WARNINGS
The effects of EDECRIN on electrolytes are related to
its renal pharmacologic activity and are dose dependent.
The possibility of profound electrolyte and water loss
may be avoided by weighing the patient throughout the
treatment period, by careful adjustment of dosage, by
initiating treatment with small doses, and by using the
drug on an intermittent schedule when possible. When excessive
diuresis occurs, the drug should be withdrawn until homeostasis
is restored. When excessive electrolyte loss occurs, the
dosage should be reduced or the drug temporarily withdrawn.
Initiation of diuretic therapy with EDECRIN in the cirrhotic
patient with ascites is best carried out in the hospital.
When maintenance therapy has been established, the individual
can be satisfactorily followed as an outpatient.

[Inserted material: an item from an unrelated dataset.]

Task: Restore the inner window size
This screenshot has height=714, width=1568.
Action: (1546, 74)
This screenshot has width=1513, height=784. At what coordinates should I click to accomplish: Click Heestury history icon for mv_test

EDECRIN should be given with caution to patients with
advanced cirrhosis of the liver, particularly those with
a history of previous episodes of electrolyte imbalance
or hepatic encephalopathy. Like other diuretics it may
precipitate hepatic coma and death.
Too vigorous a diuresis, as evidenced by rapid and excessive
weight loss, may induce an acute hypotensive episode.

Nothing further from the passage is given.